Hi Beth, and welcome to the forum.
Do the customer names differ between the two reports simply because one report gives you, say, 11 characters of the name, and the other report gives you, say, 20 characters?
Or is there something else going on, like all of the Inc., Ltd., etc. get dropped? This would be pretty unusual, but stranger things seem to get programmed from time to time.
It's a common problem, and I'm afraid there's no magic bullet. Like you say, stemming the key field to the first word is often too crude a filter. But you can try a "fuzzy" approach - create a calculated field which stems to the first word, and one to the first two and so on, then create external lookups joining on these. Then filter the null values appropriately so that you get the most exact matches scoring highest - "ABC Company Inc of Michigan" might score 5, down to "ABC" matching scoring 1. You can always use the UPPER() and STRIP() functions to help get matches - you don't want Abc not to match A.B.C.

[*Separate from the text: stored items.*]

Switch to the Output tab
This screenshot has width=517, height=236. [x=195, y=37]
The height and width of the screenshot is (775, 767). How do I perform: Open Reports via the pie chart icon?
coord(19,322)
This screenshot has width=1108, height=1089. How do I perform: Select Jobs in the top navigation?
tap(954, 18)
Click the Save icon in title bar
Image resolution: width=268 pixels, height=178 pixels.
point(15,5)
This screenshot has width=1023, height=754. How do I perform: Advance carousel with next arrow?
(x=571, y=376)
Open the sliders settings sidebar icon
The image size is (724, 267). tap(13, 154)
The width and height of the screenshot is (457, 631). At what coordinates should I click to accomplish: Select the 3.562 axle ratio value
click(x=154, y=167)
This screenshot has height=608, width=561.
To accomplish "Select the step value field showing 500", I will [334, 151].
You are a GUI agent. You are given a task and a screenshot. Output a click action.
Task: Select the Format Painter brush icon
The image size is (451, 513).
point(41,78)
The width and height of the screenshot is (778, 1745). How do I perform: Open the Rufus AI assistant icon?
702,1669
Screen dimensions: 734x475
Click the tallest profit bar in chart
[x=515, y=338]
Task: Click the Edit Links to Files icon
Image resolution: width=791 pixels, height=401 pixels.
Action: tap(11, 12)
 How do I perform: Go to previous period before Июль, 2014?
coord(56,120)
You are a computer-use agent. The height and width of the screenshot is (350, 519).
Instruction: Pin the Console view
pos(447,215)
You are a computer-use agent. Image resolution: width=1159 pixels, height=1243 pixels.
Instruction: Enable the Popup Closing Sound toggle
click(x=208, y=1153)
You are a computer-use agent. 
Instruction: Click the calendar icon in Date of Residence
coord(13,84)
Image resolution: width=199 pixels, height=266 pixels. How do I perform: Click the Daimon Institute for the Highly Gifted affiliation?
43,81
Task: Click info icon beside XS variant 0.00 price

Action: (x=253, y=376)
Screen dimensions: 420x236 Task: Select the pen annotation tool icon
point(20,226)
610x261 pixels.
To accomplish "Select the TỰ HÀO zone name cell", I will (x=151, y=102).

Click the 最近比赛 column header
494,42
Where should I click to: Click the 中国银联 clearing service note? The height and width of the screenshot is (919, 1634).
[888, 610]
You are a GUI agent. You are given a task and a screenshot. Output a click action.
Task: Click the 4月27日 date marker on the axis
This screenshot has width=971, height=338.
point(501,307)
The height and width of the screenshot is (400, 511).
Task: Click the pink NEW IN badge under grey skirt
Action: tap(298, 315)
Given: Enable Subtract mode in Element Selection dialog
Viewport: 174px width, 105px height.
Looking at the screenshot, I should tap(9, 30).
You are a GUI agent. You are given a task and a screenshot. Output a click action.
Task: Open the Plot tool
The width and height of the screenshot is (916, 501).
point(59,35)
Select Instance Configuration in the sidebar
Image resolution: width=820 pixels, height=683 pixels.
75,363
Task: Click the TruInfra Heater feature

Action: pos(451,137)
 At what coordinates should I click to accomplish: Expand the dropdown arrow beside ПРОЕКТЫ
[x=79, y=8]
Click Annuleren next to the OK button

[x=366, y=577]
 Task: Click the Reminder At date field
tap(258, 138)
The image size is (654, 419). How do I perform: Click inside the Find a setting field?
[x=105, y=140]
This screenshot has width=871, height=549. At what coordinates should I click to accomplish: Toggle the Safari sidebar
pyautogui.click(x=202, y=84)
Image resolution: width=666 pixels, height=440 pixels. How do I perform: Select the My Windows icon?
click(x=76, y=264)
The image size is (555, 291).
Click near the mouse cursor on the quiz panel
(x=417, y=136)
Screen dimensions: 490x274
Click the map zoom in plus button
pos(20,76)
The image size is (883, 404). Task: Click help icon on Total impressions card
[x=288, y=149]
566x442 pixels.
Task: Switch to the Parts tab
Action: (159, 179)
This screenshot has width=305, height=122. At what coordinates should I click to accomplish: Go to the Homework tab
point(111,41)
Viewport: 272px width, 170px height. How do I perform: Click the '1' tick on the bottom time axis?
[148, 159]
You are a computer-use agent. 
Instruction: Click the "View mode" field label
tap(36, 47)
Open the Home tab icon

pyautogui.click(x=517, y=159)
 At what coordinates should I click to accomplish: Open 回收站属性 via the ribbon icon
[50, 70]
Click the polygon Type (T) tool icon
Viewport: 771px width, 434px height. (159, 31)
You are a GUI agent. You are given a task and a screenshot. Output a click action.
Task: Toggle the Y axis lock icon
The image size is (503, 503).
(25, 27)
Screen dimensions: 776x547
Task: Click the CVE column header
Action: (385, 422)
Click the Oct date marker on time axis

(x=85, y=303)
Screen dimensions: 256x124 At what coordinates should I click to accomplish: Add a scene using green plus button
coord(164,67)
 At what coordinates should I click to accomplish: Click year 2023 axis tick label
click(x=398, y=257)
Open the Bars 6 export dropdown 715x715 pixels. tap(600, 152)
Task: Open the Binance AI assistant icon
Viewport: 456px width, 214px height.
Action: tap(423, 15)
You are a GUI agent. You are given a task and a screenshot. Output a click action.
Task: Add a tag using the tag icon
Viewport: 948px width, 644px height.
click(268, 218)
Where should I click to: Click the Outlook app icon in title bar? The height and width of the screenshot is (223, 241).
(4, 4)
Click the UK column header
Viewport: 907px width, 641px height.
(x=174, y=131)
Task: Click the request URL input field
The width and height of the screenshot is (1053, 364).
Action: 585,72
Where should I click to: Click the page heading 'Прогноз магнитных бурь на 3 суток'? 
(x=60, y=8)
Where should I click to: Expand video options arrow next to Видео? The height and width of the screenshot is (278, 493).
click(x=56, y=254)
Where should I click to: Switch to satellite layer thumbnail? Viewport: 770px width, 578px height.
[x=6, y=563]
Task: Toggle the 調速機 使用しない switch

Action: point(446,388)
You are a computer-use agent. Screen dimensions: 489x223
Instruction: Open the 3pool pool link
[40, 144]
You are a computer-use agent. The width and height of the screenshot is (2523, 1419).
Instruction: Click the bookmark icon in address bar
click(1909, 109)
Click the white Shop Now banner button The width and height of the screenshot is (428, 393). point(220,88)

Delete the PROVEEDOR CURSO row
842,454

Watch out for running in to too many fields, exceeding the maximum data length, having too many external lookups in a project etc.
Thank you both for your help and advice -
Unfortunately, the names are indeed programmed differently in the 2 different reports. And with so many of them, I'm not sure a manual lookup table was going to help me much since the customer names could change month to month.
I may try the 'fuzzy' approach for a few of the known offenders and see how that goes.
Thank you both!
If you know you should be able to expect a match month my month you might consider first analysing just the two sets of names with a view to pre-preparing them for a later connection.
So, thinking 'aloud', to a match comparison for just the names (or names and anything else that might help!) between the two reports for a period. You might also 'normalise' the names, taking out spaces and punctuation for example, and check the results when the normalised fields are compared as well. One could do more perhaps but let's keep it simple for now.
If both checks are OK you would appear not to have a problem - though there might be exceptions to that but is there are then you have some real data matching issues anyway that would require much more rigorous attention!
If one matches but the other doesn't a small correction may be required. If a name has no matches it would need to be investigated. It is likely that relatively few unmatched records will appear if the data is at all reasonable.
From the resulting extractions you could build a simple look up file for use as an EXTERNAL lookup. Make this a notepad text file, or perhaps a simple Excel table and it would be easy to amend it as required - manually if necessary and therefore derive an accurate and usable cross reference table as a basis for future use. Presumably once created the lookup entry would have some consistency and use period by period so changes are likely to be low volume.
Just a few thoughts to mull over.
Just a thought, you mentioned that the names COULD change month to month. Does this mean many remain the same over time?
If that is the case I would make an outside table with a key field, and both variations of the customer names.
i.e. Customer Key 1, ABC Inc, ABC incorporated.
Then use this table every month and update as required. Then use a Monarch look up to see if you can find either spelling.
OR do the customers change so much that this would not be possible at all??